*** PROVIDED RECORDS Section Begins ***

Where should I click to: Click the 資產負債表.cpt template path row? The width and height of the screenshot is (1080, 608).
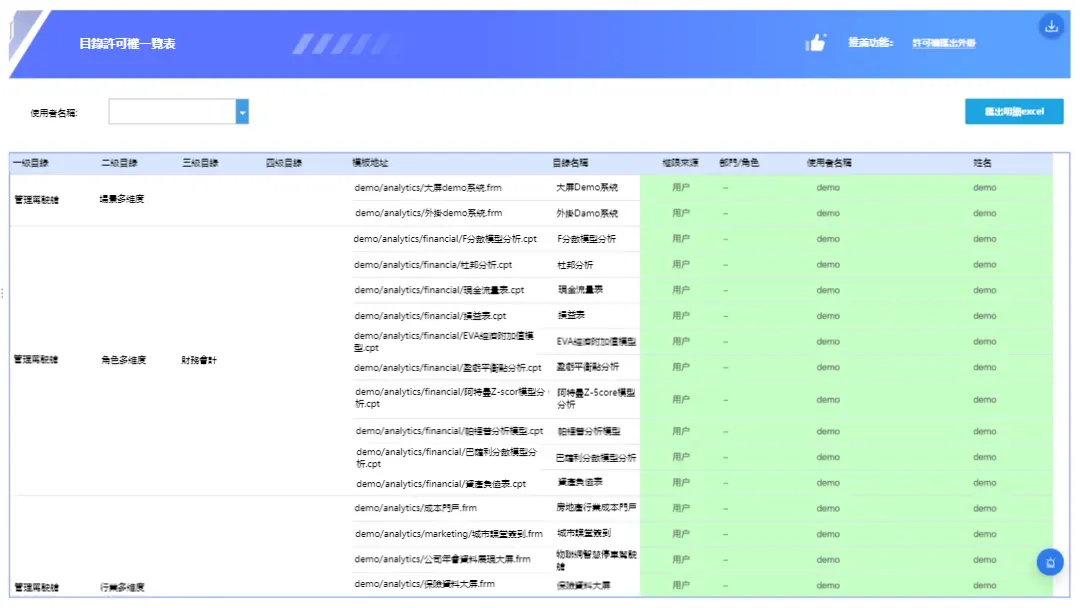(441, 484)
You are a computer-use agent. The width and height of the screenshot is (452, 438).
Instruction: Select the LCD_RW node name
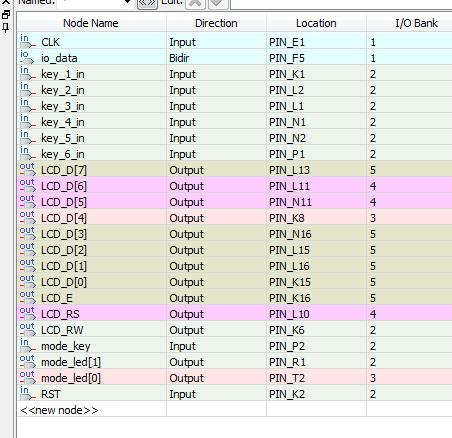click(62, 330)
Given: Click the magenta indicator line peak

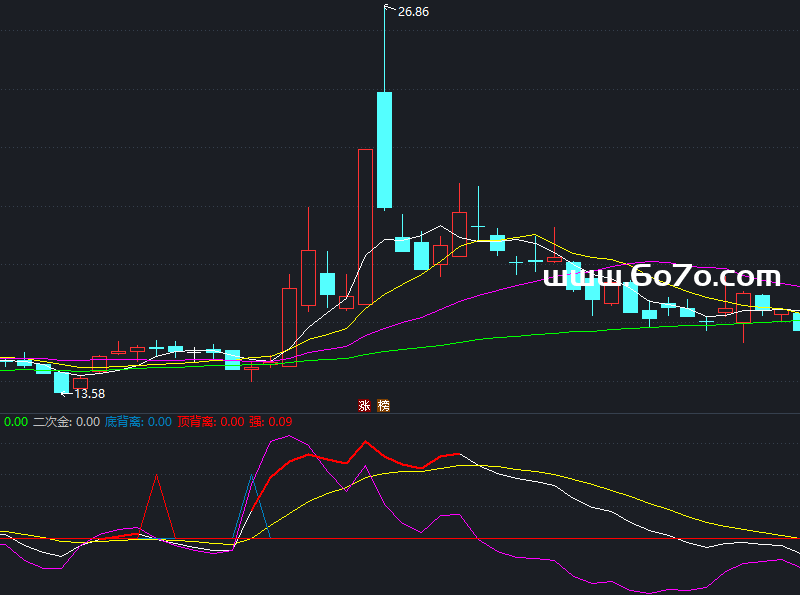Looking at the screenshot, I should pos(289,436).
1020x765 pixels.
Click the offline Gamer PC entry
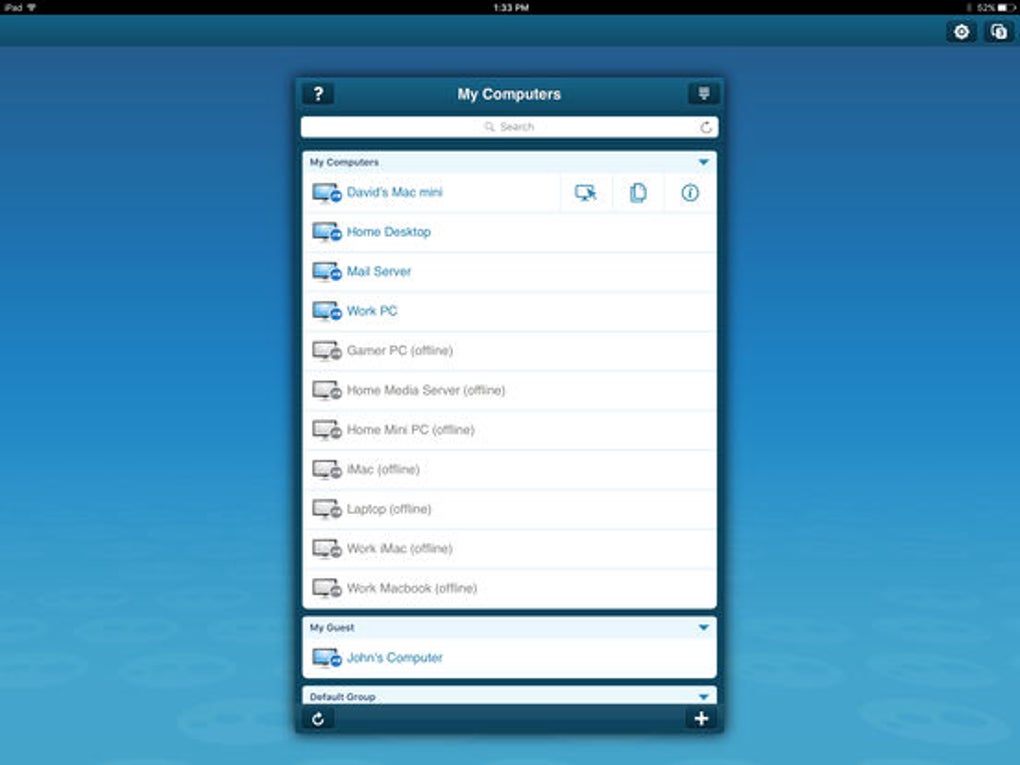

*** PROVIDED RECORDS Section Ends ***

● WORK TO BE COMPLETED
An exact reproduction of all the records is required, with no pictures included.

● EXERCISE RESULT
Where should I click to: Click the 資產負債表.cpt template path row? The width and height of the screenshot is (1080, 608).
(441, 484)
You are a computer-use agent. The width and height of the screenshot is (452, 438).
Instruction: Select the LCD_RW node name
click(62, 330)
Given: Click the magenta indicator line peak

Looking at the screenshot, I should pos(289,436).
1020x765 pixels.
Click the offline Gamer PC entry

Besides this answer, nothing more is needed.